* _Texto fornecido_
Stavróguin expressa bem a profundida das construções psicológicas dos
personagens dostoievskianos, dado que
traz à luz todas as suas sombras mais recônditas, confrontando-as com o alto
ideal – a chamada “causa comum” – que diz professar.
Ao
contrário de Piotr Stiepánovitch, Stavróguin demonstra um certo lampejo de
desconforto com a condução da luta do círculo secreto e mostra algum tipo de
remorso pelo seu desdobramento, bem como por suas ações pessoais do passado,
marcadas por um grande apetite sexual, práticas de duelos e um escabroso caso
de pedofilia. Os protótipos de “revolucionários” usados como parâmetro por
Dostoiévski nesta obra não são marcados pela coerência e não se assemelhavam em
nada – ou quase nada – a lideranças como Lenin e Trotski, por exemplo.
Grande
parte da “militância revolucionária” e da intelligentsia
daquele período era oriunda da aristocracia, da qual não se desvencilhava
completamente. Piotr Stiepánovitch e Stavróguin não eram exceções. Por isso
Dostoiévski inicia sua narrativa pela descrição da vida, dos modos e do
pensamento desta aristocracia, destacando a relação conflituosa, repleta de um
amor reprimido entre a fria Varvara Pietrovna – mãe de Stavróguin – e Stiepan
Trofímovitch – pai de Piotr Stiepánovitch.
Segundo
Dostoiévski, “Stiepan Trofímovitch é uma
figura de importância superficial – o romance não irá, em verdade, lidar com
sua figura em profundidade; mas, sua história é de tal modo próxima aos eventos
do livro, que me senti obrigado a tomá-lo como elemento central para todo o
resto”[iii].
Stiepan Trofímovitch é um intelectual francófilo e ocidentalista, sustentado
por Varvara Pietrovna, que educou toda uma geração de personagens do livro,
dentre os quais, seu próprio filho, Piotr Stiepánovitch, e Nikolai Stavróguin.
Como membro consciente de uma aristocracia em decadência, Stiepan Trofímovitch
vê com certo desdém as ideias revolucionárias europeias, as reformas que vão
abolir a servidão feudal e a abertura da Rússia ao capitalismo, embora aprecie,
sem sombra de dúvidas, a influência Ocidental sobre o país.
Todos
os principais “dirigentes” do círculo revolucionário provêm da aristocracia,
ainda que a rechacem formalmente – uns mais, como Stavróguin; outros menos,
como Piotr Stiepánovitch. Tal como a “esquerda” atual, eles pregam ideais
“revolucionários” e transformadores, mas os negam na prática cotidiana, em suas
motivações e atitudes reais, vontades e convicções recônditas[iv],
de olhos sempre abertos para toda a espécie de benesses. Por este e outros
motivos, Piotr Stiepánovitch estabelece relações com a alta sociedade daquela
cidadezinha de interior: passa a influenciar diretamente a governadora local,
Yulia Mikhailovna, que possui total controle sobre o seu marido, o governador,
Andriêi Antonovitch von Lembke. Durante grande parte do livro Piotr
Stiepánovitch orbita o casal, preparando a “grande ação” do círculo
revolucionário que dá o eixo do romance – ao mesmo tempo que tira todo o
proveito material possível da intimidade daquela relação.

* _Tarefa solicitada 1_
Liste todos os personagens do romance que aparecem no texto fornecido.

* _Dados fornecidos_
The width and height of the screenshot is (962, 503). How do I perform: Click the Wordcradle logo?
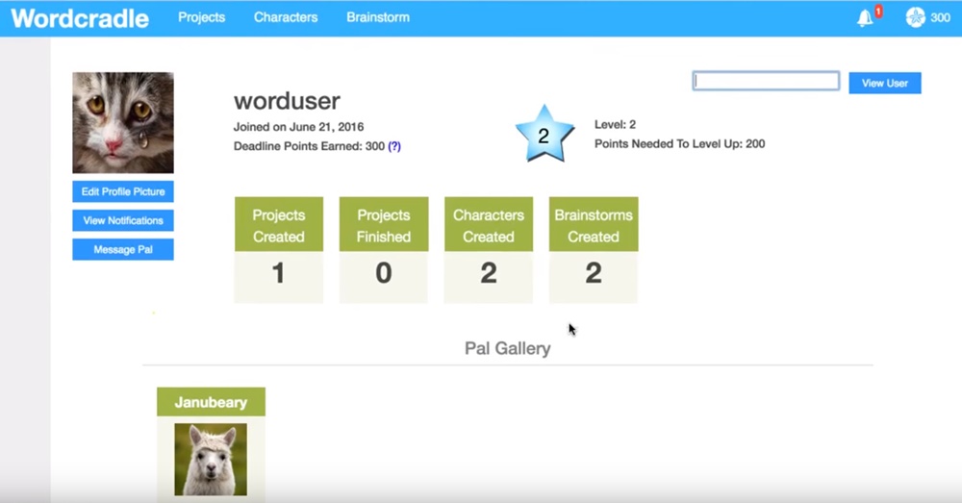point(80,17)
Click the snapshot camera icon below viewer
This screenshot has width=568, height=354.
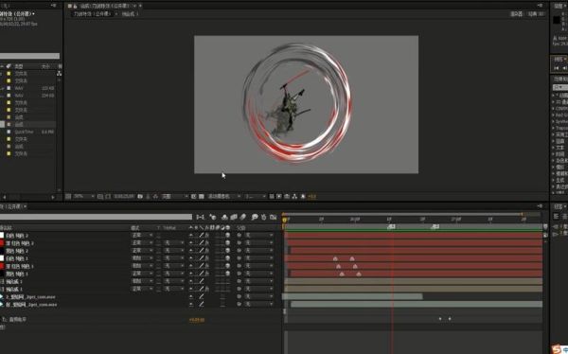(x=140, y=196)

* _Tarefa solicitada 2_
Edite toda a listagem trocando "Click" por "Tap" e mantendo todo o resto igual. Não inclua as imagens na resposta.

* _Resultado esperado 1_
- Nikolai Stavróguin
- Piotr Stiepánovitch
- Varvara Pietrovna
- Stiepan Trofímovitch
- Yulia Mikhailovna
- Andriêi Antonovitch von Lembke

* _Resultado esperado 2_
The width and height of the screenshot is (962, 503). How do I perform: Tap the Wordcradle logo?
point(80,17)
Tap the snapshot camera icon below viewer
This screenshot has width=568, height=354.
(x=140, y=196)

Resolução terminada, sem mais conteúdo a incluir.